As the other men of his squadron attacked the third machine-gun placement, Inouye silently crawled within ten yards of the position and primed a grenade to throw into the bunker.  Unfortunately he was spotted by a German soldier who shot a rifle grenade through Inouye’s right elbow.  This meant that Inouye was clutching the live explosive in a hand over which he had no control as the German reloaded to finish him off.  Inouye’s astonished soldiers report that the lieutenant ordered them back, then pried the grenade from his own dead arm, and cast it off-hand into the final bunker.   After the bunker exploded, Inouye then mopped up with his Tommy gun and charged the main line.  Shot in the leg he tumbled to the bottom of the ridge and blacked out.   When he came to, the concerned men of his platoon were all around him, but he ordered them back to position with the exhortation that “nobody called off the war!”

During the action at Colle Musatello, Inouye reputedly killed 25 Germans (and wounded 8 more) while being shot in the abdomen & the leg and despite having his right arm mostly shot off (the shattered remains were amputated at a field hospital without proper anesthesia ).  While he was convalescing from these wounds, Daniel Inouye met other many other badly wounded men including future Senators Philip Hart and Bob Dole (who became a lifelong friend).

Inouye remained in the army until 1947 and he was honorably discharged with the rank of captain.  For his actions he was awarded many different awards including the Distinguished Service Cross, which was later upgraded to the Congressional Medal of Honor.  Although his ruined arm meant that his ambitions of becoming a surgeon were ended, he studied political science at Honolulu and then earned a law degree with honors from George Washington University Law School in Washington.  Daniel Inouye was the first Hawaiian congressman when the state joined the Union in 1959 and he was elected to the US Senate in 1962.  He is now the chairman of the Senate Appropriations Committee.  A long-standing tradition is that the most senior member of the majority party serves as president pro tempore of the US Senate, so Inouye, a democrat, is third in line for the US Presidency (after Biden and Boehner).   If some appalling disaster brought him to the office, he would no doubt hunt down the malefactors and destroy them utterly (possibly with his own bare hand).

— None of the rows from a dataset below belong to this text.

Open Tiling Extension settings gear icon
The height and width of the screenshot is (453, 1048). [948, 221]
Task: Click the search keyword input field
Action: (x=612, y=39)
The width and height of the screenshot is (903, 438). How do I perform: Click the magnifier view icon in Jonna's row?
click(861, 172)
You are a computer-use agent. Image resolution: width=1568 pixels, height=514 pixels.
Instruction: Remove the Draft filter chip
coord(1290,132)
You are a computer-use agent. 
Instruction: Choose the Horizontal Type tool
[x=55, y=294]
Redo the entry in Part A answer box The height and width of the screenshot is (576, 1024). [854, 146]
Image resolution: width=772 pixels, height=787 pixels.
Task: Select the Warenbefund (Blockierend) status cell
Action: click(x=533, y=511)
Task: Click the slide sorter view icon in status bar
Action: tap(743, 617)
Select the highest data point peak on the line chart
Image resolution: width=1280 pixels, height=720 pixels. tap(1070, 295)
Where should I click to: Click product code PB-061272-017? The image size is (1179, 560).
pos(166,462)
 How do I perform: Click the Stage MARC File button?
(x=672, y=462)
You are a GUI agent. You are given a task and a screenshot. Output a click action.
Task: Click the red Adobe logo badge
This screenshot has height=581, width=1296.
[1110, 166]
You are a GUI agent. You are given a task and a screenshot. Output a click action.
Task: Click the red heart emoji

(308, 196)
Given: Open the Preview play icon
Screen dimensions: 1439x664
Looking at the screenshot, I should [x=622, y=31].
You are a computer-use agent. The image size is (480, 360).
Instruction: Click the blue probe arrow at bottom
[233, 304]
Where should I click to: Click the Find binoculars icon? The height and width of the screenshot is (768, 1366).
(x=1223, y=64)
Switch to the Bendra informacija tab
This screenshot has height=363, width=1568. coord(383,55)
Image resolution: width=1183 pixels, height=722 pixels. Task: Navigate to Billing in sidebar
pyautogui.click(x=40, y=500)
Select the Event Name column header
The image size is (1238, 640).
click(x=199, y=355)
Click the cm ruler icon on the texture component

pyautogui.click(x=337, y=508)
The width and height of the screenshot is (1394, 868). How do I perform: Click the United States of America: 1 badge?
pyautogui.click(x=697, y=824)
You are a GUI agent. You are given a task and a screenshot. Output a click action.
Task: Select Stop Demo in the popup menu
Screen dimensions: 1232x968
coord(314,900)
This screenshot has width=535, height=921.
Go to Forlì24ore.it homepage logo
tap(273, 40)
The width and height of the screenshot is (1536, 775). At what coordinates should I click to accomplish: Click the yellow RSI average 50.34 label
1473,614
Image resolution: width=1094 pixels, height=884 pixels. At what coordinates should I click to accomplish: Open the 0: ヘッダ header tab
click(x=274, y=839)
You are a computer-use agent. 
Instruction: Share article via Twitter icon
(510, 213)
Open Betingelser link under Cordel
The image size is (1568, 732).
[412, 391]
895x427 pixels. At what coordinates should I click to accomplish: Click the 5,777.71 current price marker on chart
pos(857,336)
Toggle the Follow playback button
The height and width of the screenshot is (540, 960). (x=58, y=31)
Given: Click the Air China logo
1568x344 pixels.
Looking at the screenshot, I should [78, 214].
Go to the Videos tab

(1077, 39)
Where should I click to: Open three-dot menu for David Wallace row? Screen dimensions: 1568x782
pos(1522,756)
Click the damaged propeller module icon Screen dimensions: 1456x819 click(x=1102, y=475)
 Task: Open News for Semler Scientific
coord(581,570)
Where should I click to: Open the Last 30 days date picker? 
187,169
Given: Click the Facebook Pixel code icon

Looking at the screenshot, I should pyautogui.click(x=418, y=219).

Joe Biden, Bob Dole, Dan Inouye, and Pat Roberts at a WWII Plaque Dedication

In this era, the political parties of the United States of America are bitterly divided.  Whatever happens in today’s election is unlikely to change the long stalemate or foster friendship across the aisle.  Things have sometimes been like this in the past—as when Democratic-Republicans locked horns with Federalists or when Whigs fought acrimoniously with the Jacksonian Democratic Party—yet I feel that is dangerous and shameful to have our leaders so deeply divided.  There have been happier and more productive times too. Today Daniel Inouye is a bizarre and ancient political dinosaur, but he rhapsodizes about warm friendships with colleagues of all political stripes.

Politicians, don’t forget core lessons about unity.

I would like to congratulate the victors in today’s election and wish them every success in their honored positions of leadership.  The United States is in need of their finest effort and hardest work. However, I would also like to draw their attention to Daniel Inouye in order to remind them of America’s shared tradition of sacrifice, compromise, and friendship (& badass heroism).